Задания =
A. Какого русского автора отрывок о языке политики упоминает в связи с моральным требованием сказать правду?
B. Обновите отрывок о языке политики: приведите его заново, начиная со слов "Итак, сборник даёт" и продолжая до слов "168, с. 180)." включительно, и замените при этом "сборник" на "том".

Видение языка политики как намеренного обмана, ложной номинации (пример: называющий Контрас "борцами за свободу Никарагуа" прекрасно знает, "что в действительности стоит за этими словами", с. 68) предполагает моральное отношение к двойному языку: достаточно сказать правду, что напоминает о моральном требовании у другого русского - А. Солженицына. Это отношение к языку основано на идее, что существует непосредственный доступ к действительности, и ей можно дать номинацию, которую можно немедленно оценить в соответствии с единственным критерием истинность / ложности, или адекватности / неадекватности слов вещам.
Итак, сборник даёт множество примеров ложных номинаций реальности в буржуазной пропаганде, которые затем переводятся "как на самом деле". Пример: "советская военная угроза" (ложно) = "оборонительные меры в единстве с мирной инициативой" (верно). Это "словесное искажение реальности" (с. 70) возможно потому, что язык используется как инструмент убеждения и навязывания ложных представлений об истинных фактах (с. 75, с. 168, с. 180).
Следует подчеркнуть, что в отличие от польских тезисов о nowo mowa, язык другого здесь - это не полностью отрезанный от "естественного языка" язык, а нечестное использование этого естественного языка. Как следствие, очень большое доверие будет оказано языкознанию, которое тем самым станет герменевтикой, служащей "определению идеологической позиции адресата, его 'точки зрения', то есть отношения к событиям, явлениям реальной действительности, несмотря на стремление скрыть или завуалировать их" (с. 13), и советские лингвисты получат роль в "анализе форм отражения буржуазной идеологии в языке" (с. 32), делая возможной работу "контрпропаганды" (с. 72).

Исходные данные =
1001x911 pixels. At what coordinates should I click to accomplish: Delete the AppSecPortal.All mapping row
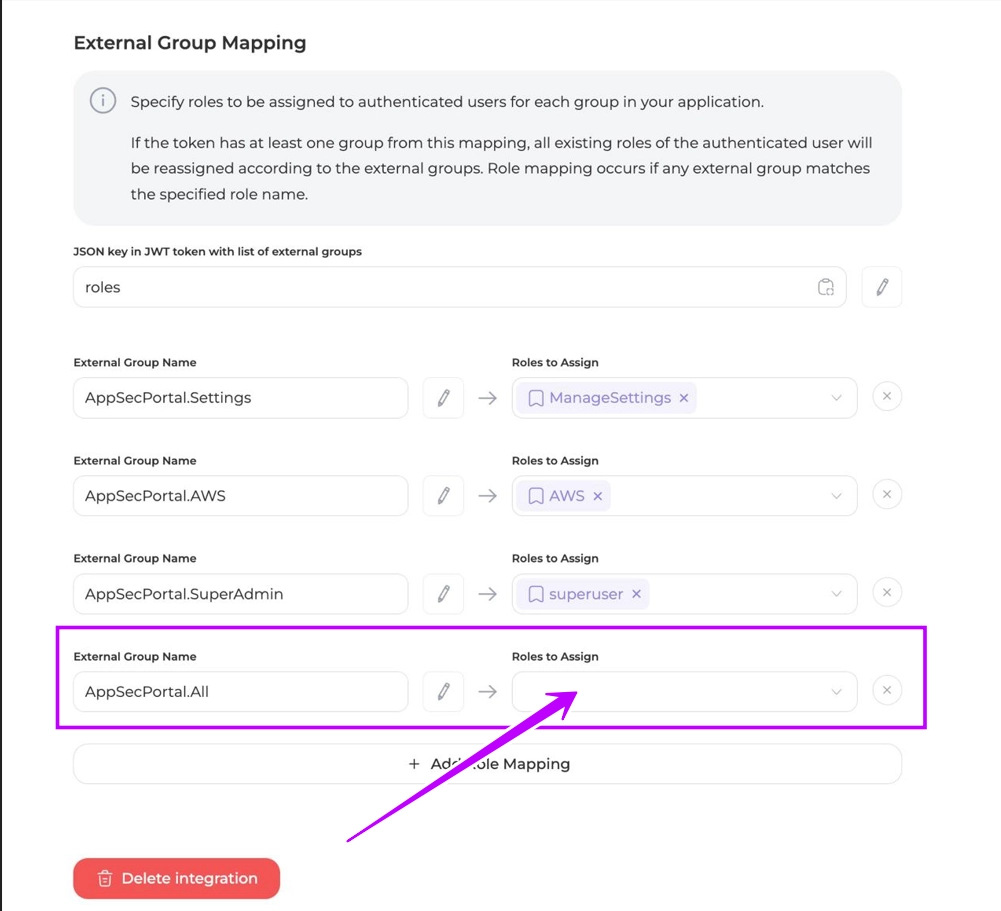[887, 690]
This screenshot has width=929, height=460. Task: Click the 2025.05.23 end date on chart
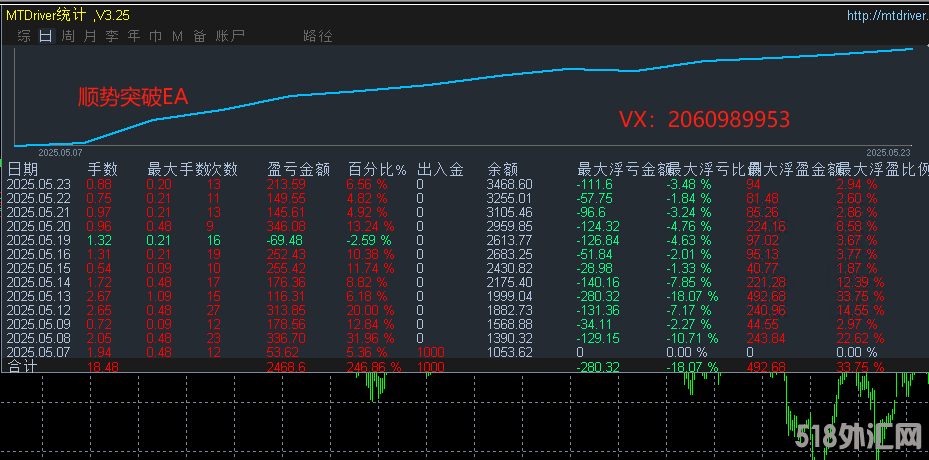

--

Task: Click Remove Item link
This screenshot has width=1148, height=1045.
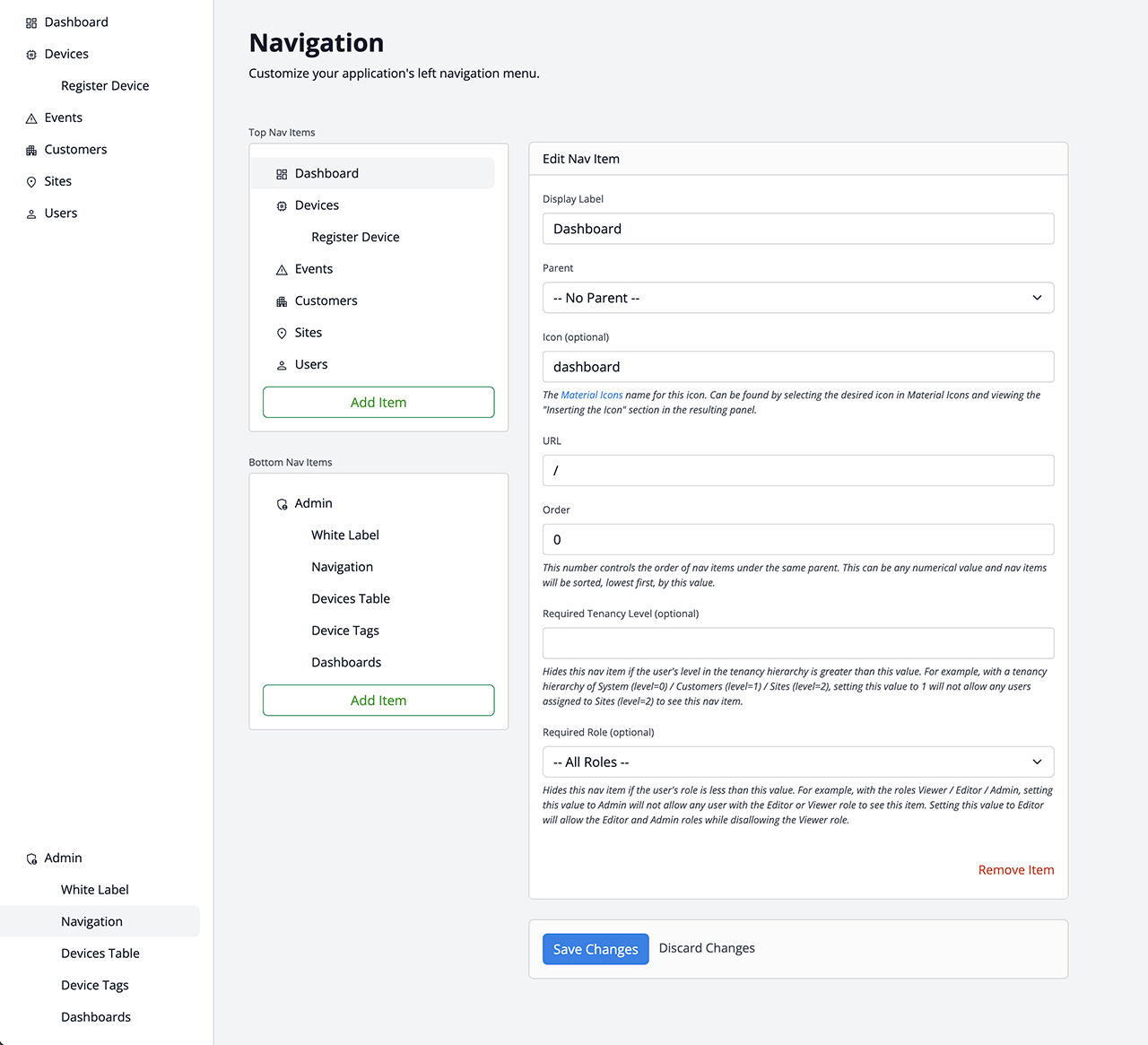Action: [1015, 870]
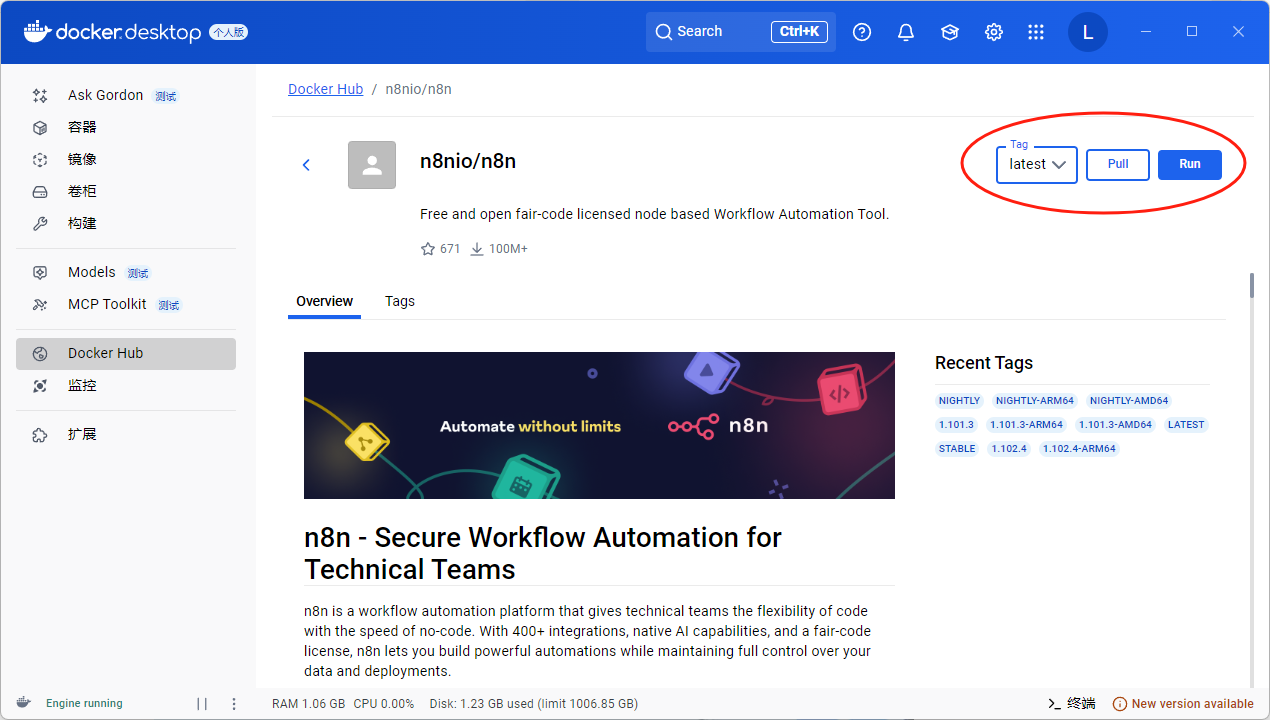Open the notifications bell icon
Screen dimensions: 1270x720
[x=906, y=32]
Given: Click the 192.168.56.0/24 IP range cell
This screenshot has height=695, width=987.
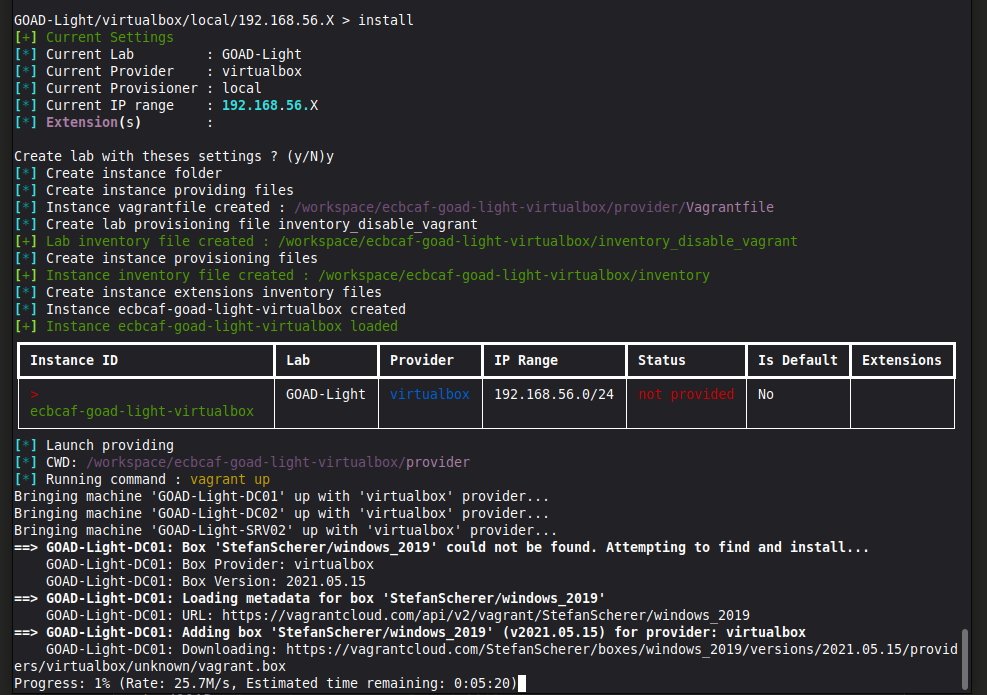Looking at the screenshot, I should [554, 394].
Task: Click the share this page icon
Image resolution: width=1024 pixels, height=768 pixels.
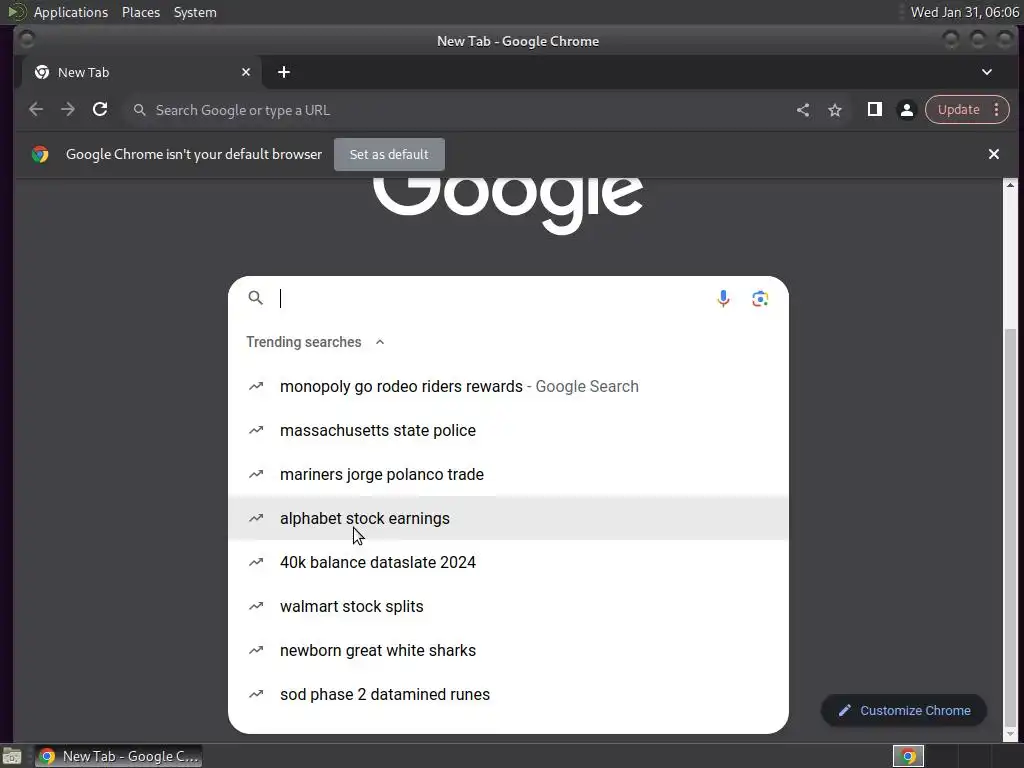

Ответы =
A. А. Солженицына.

B.
Итак, том даёт множество примеров ложных номинаций реальности в буржуазной пропаганде, которые затем переводятся "как на самом деле". Пример: "советская военная угроза" (ложно) = "оборонительные меры в единстве с мирной инициативой" (верно). Это "словесное искажение реальности" (с. 70) возможно потому, что язык используется как инструмент убеждения и навязывания ложных представлений об истинных фактах (с. 75, с. 168, с. 180).